I look up myalgic encephalomyelitis. It’s the British term for chronic fatigue syndrome, which the patient also had. He has a weekly standing appointment with my predecessor, which is the only thing that keeps him from visiting the local ER every day, sometimes multiple times a day.

His diagnosis is Illness Anxiety Disorder, although he would tell you it’s 800 other things you’ve obviously never heard of. He swears that my preceptor is the only honest doctor in the country, because he basically just has him come in once a week and talk about all of his various illnesses for 20 minutes, after which the patent returns home feeling validated.

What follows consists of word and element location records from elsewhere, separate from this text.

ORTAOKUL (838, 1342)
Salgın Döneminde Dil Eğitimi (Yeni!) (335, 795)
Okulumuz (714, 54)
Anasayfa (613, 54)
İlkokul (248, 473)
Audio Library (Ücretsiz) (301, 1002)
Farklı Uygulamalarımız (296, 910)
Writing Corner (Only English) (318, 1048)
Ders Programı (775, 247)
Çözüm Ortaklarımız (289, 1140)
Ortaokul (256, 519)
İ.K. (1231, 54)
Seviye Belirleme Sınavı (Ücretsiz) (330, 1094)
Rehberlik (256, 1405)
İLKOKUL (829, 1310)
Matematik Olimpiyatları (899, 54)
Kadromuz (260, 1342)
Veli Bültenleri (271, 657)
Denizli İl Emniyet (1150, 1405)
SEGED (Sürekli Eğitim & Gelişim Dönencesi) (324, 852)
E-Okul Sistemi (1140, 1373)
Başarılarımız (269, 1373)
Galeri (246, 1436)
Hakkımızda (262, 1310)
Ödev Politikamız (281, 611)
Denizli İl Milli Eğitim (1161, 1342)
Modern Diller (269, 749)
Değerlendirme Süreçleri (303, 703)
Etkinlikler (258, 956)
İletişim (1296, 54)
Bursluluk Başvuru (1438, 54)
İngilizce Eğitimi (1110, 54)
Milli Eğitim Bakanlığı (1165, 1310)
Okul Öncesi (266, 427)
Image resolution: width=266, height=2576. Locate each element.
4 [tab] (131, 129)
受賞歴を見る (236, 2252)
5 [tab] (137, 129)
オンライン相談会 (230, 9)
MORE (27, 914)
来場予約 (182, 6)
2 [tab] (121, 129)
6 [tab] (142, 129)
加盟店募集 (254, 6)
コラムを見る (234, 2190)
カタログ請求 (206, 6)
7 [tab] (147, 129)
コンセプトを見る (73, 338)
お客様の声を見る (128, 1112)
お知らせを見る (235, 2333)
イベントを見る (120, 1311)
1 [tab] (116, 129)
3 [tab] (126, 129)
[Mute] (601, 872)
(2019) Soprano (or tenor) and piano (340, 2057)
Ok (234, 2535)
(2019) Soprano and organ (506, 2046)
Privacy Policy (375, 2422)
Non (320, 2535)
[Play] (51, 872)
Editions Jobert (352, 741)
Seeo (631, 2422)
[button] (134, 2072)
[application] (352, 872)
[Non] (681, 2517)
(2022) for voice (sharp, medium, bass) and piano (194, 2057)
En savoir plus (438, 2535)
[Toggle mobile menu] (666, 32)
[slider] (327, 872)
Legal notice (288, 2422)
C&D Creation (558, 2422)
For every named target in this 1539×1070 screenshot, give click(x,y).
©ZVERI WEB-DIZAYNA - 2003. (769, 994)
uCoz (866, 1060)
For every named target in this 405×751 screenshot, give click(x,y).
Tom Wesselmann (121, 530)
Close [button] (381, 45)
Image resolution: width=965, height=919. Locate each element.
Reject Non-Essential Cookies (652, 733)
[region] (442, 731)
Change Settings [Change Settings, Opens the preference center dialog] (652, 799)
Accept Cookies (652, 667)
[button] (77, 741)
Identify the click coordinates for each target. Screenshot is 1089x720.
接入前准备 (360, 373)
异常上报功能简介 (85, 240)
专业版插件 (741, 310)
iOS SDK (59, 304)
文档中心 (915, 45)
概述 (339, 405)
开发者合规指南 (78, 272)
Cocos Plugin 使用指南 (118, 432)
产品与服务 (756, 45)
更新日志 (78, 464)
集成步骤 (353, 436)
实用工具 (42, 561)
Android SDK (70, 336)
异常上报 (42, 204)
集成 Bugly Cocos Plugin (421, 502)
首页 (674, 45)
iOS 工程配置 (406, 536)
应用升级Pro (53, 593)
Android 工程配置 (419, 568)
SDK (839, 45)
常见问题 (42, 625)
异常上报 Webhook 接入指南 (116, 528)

The ER docs love my preceptor. The patient is mentally ill, so I’m not insulted by him or anything, but you’d be surprised how many people come to the doctor to be treated for something, all the while telling the doctor how horrible they are and why all doctors are evil puppets of big pharma.

It’s like when I worked fast food and people would say “every time I come here you guys screw up,” and I’d just think… Why do you keep coming back?!